The others come from countries across the world, namely Argentina, Brazil, France, Germany, India, Nigeria, South Africa, Tunisia and the United States.

The pressure from Thunberg and the others adds to Canada's growing legal challenges regarding climate inaction, with a group of 15 young Canadians filing a domestic lawsuit against Ottawa in October, while a separate group in Ontario took the Doug Ford government to court last month.

The letter was also copied to Trudeau's new environment minister, Jonathan Wilkinson; Canada's ambassador to the United Nations, Marc-André Blanchard; and the United Nations Special Rapporteur on human rights and the environment, David Boyd.

It asked that Trudeau respond within two weeks. His office passed a request for comment to Wilkinson's office, which said the government had made a lot of progress over the last four years, including $63 billion of investments in green infrastructure and clean energy, while acknowledging much more still needed to be done.

“Young people and Canadians across the country are counting on us for accelerated action on climate change," Moira Kelly, a spokeswoman for Wilkinson, wrote in an email. "We hear them, and all of the Canadians who sent a clear message this election, that continuing to fight climate change needs to be a priority.”

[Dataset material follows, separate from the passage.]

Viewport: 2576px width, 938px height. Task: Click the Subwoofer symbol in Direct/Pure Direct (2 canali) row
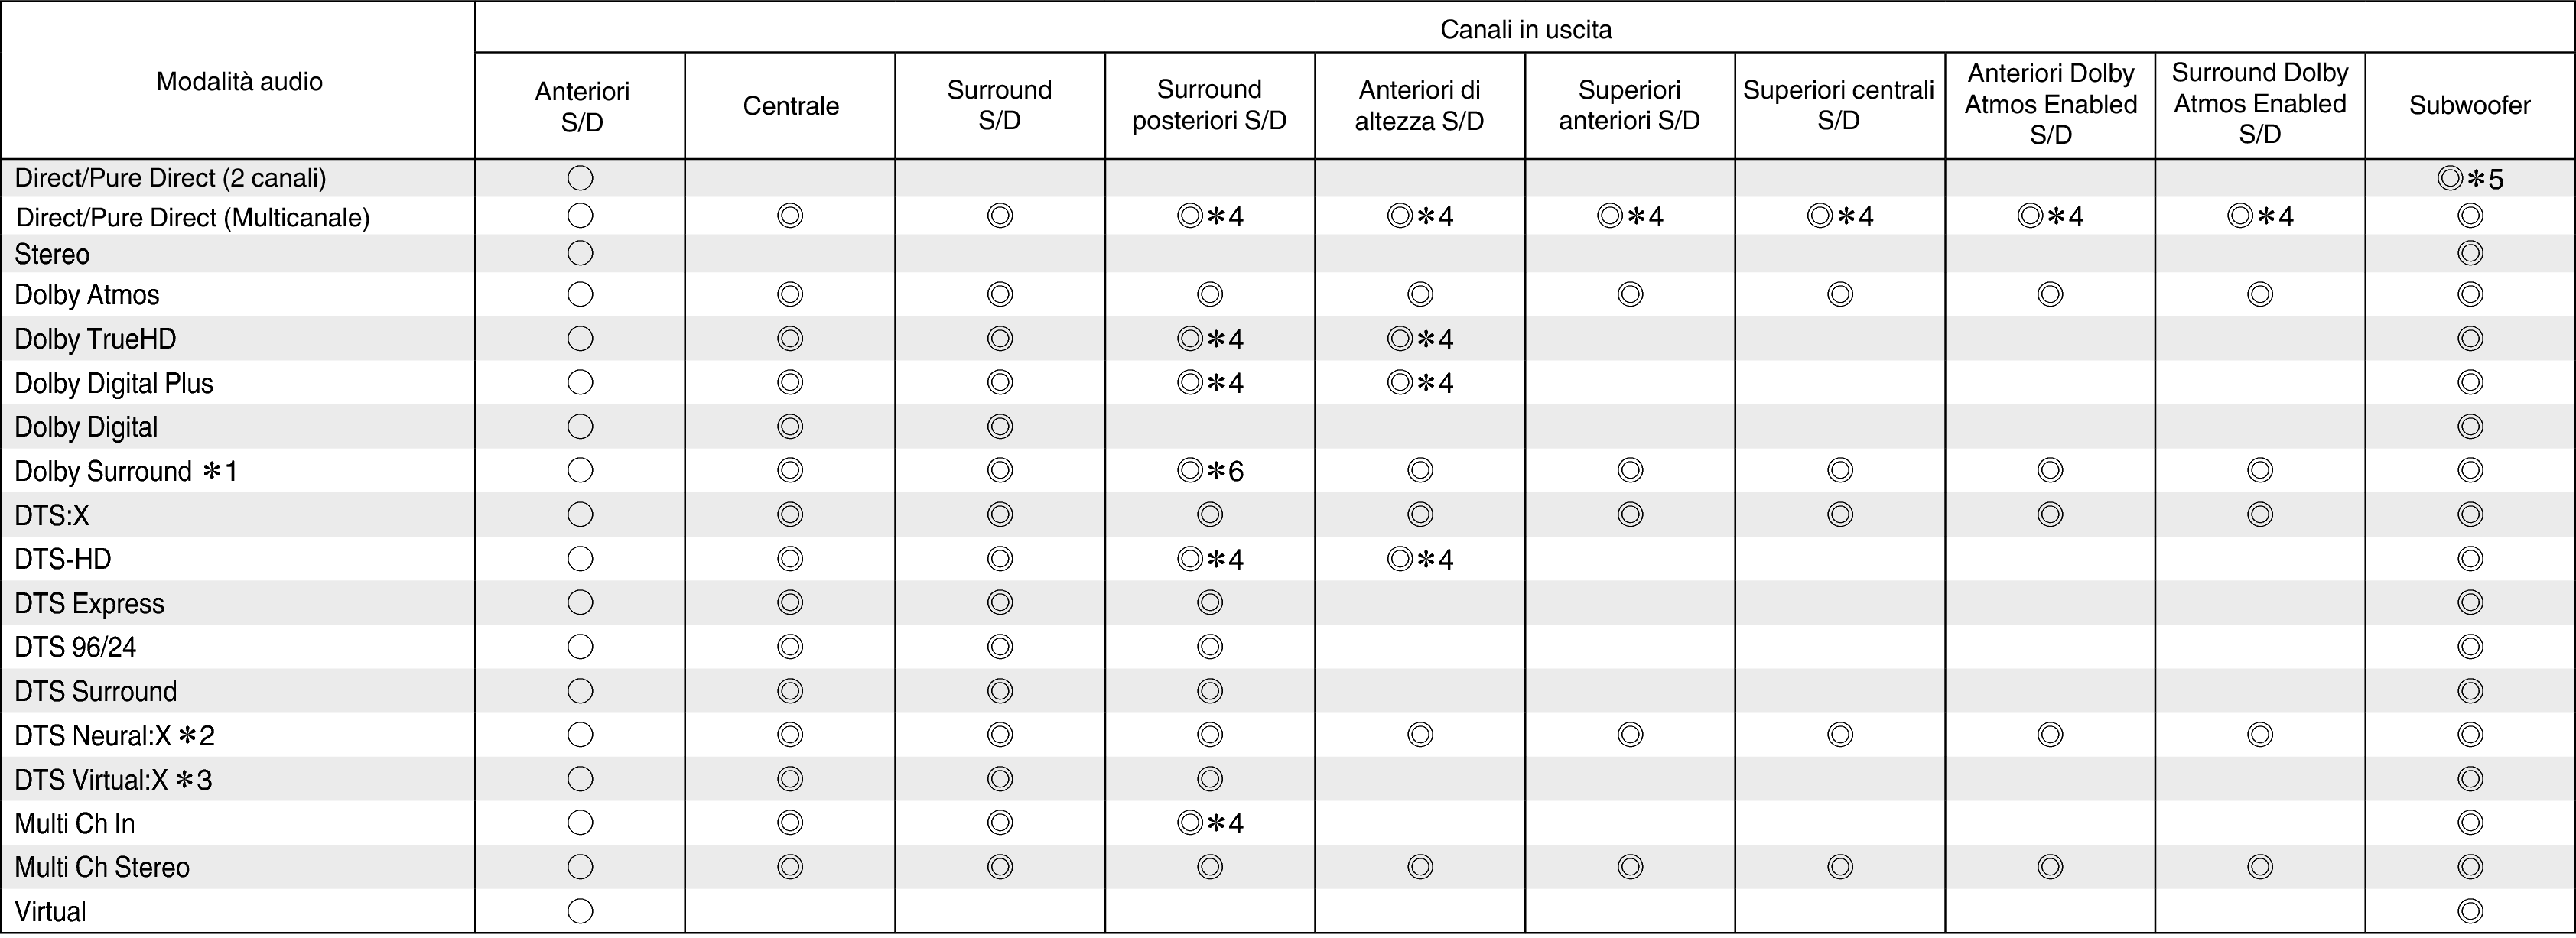coord(2470,179)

She said the government was committed to hitting the net-zero target for 2050, which it plans to write into law, and to exceed its 2030 targets under the Paris Agreement. To help it do so the government is pledging to plant 2 billion trees and create a $5 billion fund to electrify parts of the economy including the resource and manufacturing industries.

"We know we need to make a transition to a cleaner economy and we know that this will not happen overnight," she said. "We are committed to taking thoughtful solutions with Canadians to ensure that the clean economy is affordable for everyone."

Editor's note: This article was updated at 7:46 p.m. on December 9, 2019 to add comments from a spokeswoman for Environment Minister Jonathan Wilkinson.